The first of two nights of casting auditions is happening tonight. I am headed over to the theater in just a few hours, crossing my fingers that the swelling of buzz around the show causes a multitude of people to come out.

I tossed and turned a bit last night in anticipation of this first round of monologues, meetings, and meandering artist types. One of my favorite aspects of working in the arts is the recidivism of that first day of school anxiety. Every new show, every hurdle therein, every opening night, and every finale is rife with creatively charged nerves. There's little else like it.

Each of the plays I selected to direct have been desperately demanding on everyone involved. The first show had two nights of auditions and then a week and a half of waiting to finalize the cast, since I was holding out for my preferred pick who was busy deciding whether or not our theater shone the right color on her resume. That show's follow-up took three open auditions to cast, and it involved me taking an extra special gamble on a couple of weaker actors. With the work we put in, everyone was quite able to hold their own by show's open.

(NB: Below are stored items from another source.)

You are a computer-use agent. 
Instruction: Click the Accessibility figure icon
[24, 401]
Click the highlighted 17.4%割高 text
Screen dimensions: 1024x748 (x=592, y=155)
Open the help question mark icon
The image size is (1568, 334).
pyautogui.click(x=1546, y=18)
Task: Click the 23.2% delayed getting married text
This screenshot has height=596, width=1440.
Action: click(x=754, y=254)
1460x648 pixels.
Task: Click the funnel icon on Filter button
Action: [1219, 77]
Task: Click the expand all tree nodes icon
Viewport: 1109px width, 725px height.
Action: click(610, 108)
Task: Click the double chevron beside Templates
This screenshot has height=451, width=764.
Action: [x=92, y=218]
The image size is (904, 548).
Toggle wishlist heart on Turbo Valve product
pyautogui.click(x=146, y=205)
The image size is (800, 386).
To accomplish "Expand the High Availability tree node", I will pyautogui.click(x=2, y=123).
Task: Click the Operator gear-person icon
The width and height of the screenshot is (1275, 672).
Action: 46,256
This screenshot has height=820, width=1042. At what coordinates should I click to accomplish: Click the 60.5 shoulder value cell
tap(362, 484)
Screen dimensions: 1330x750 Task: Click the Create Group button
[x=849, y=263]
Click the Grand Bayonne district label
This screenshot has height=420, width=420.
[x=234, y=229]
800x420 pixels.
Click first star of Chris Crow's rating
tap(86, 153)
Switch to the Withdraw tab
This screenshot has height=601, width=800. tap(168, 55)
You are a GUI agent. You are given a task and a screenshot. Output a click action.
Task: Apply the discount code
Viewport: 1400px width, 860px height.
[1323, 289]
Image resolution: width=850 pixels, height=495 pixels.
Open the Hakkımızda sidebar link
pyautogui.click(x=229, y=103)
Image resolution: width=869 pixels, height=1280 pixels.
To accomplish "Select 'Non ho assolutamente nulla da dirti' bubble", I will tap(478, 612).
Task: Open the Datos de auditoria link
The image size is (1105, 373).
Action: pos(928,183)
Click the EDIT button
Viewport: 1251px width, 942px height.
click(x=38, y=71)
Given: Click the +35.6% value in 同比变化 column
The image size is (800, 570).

This new play again asks a ton of everyone involved, at every level. I suppose I have some semblance of a sadistic streak in me, at least when it comes to what I expect of others, and certainly an audience. But many know that I put just as many demands on myself, so I hardly get away scot-free. What's the point of waking up each day if you're making no effort to stretch yourself and strain the limitations of your disposition, your perspective, and your core being? As much as this show is an intensely twisted comedy that edges farther and farther, pushing the proverbial envelope more and more, at its core there is a relatable story of mortality and meaning.